Bien sûr, il nous arrive d’avoir des incompréhensions, des désaccords, et on ne parle pas toujours la même langue et ne voyons pas toujours les mêmes choses dans le même monde. Mais comme avec n’importe quels collègues, et rien qui vienne entraver notre rapport collaboratif au service des patients. Pas de guerres de clochers à l’horizon. On n’a pas le même maillot, mais on a la même passion !

A quoi ressemble une de vos journées type au niveau professionnel ?

J’ai la chance d’avoir un bureau à moi et j’y passe le plus clair de mon temps à voir des patients en entretien individuel, à rédiger des observations concernant ces entretiens, ou alors à lire lorsque j’en ai le temps. Je me rends quotidiennement aux relèves avec les médecins pour échanger sur les patients présents ou les admissions, et de façon hebdomadaire pendant un temps plus long pour des synthèses durant lesquelles nous revenons sur les prises en charge des patients hospitalisés. Il m’arrive parfois de diversifier ces activités avec des animations de groupe, de l’enseignement ou des interventions dans la communauté lors de la Semaine d’Information sur la Santé Mentale par exemple. Des moments de détentes autour d’un thé ou d’un café dans un espace dédié permettent aussi des fois de se ressourcer et d’échanger avec les collègues.
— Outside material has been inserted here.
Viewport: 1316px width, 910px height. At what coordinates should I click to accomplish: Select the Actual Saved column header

Par quel canal les patients/clients/usagers viennent vous consulter ?

Les patients que je rencontre sont ceux hospitalisés, souvent suite à un passage aux urgences ou à la recommandation d’un généraliste ou psychiatre libéral. Les patients extérieurs à l’unité me sont envoyés par les autres médecins psychiatres du pôle lorsqu’il y a une indication de TCC, ou délégués par mon chef de pôle.

Y a-t-il un canal d’information privilégié que vous utilisez pour rester informé des progrès en TCC ?
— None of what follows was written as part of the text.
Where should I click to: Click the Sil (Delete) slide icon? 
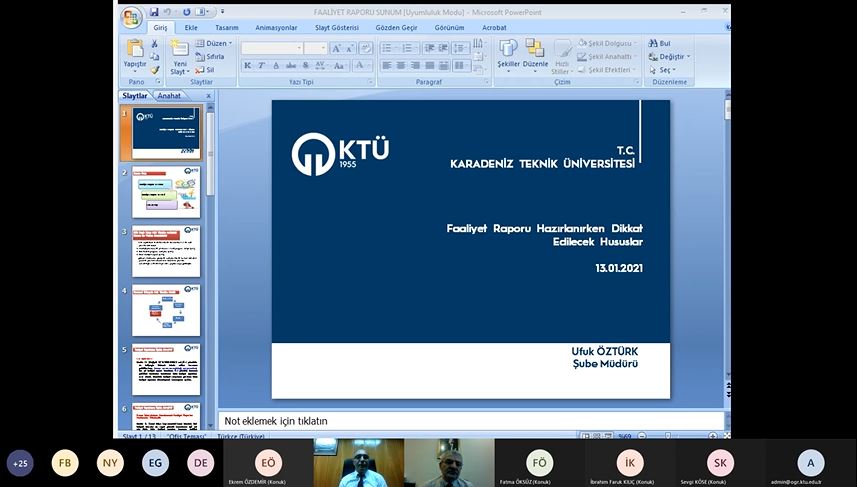[205, 70]
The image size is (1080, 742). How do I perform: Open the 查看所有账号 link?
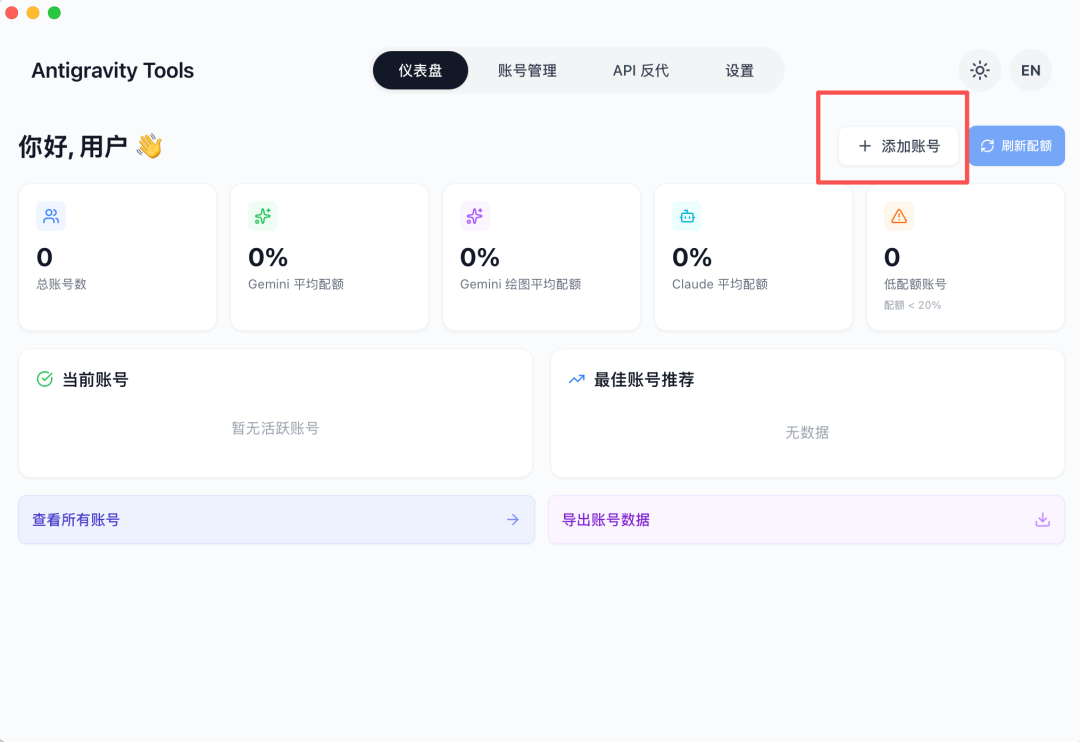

Spécifiquement aux TCC, non. Mais je tâche de rester informé des avancés en psychologie  et psychothérapie au travers de revues comme Cerveau et psycho, ou le Cercle psy. Je projette de m’abonner bientôt à la revue Le Journal des psychologues également. Autrement au travers de livres, d’articles, glanés de-ci, de là, au détour d’une librairie ou d’un surf sur internet…

Auriez-vous un conseil à donner à un étudiant qui démarre un cursus en TCC ?
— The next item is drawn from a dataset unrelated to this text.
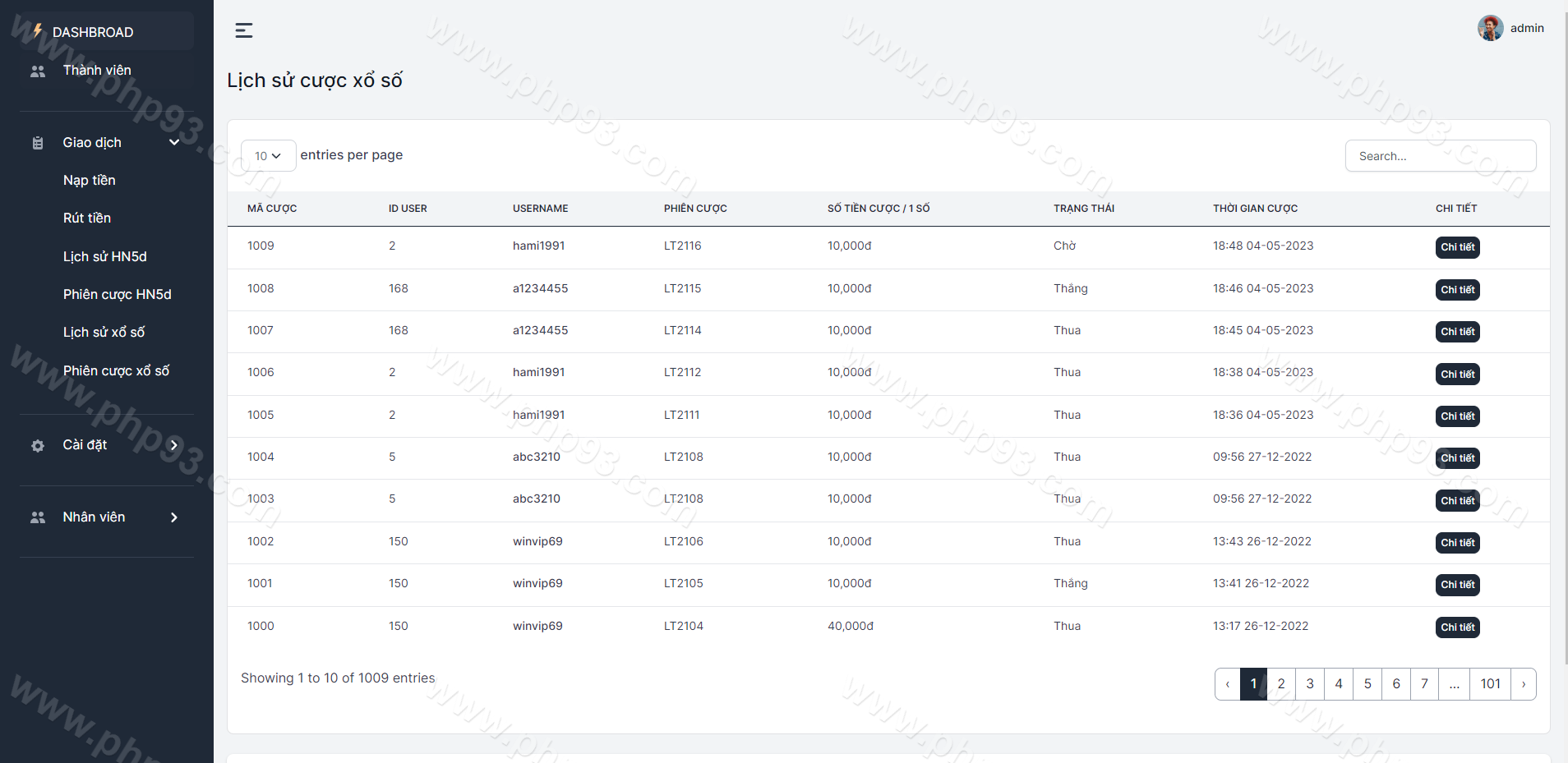Screen dimensions: 1568x763
Task: View Chi tiết for bet 1000
Action: [x=1457, y=627]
Gardez l’esprit ouvert, cultivez votre esprit critique et votre instinct. N’arrêtez jamais de vous poser des questions. Restez curieux du monde et de vos patients à tout instant. N’oubliez pas que les vérités d’aujourd’hui seront les hérésies de demain. « Il faut suivre ceux qui cherchent et fuir ceux qui ont déjà trouvé ».

Auriez-vous un conseil à donner à un jeune diplômé en TCC ?

« Oublie que t’as aucune chance, vas-y fonce ! ».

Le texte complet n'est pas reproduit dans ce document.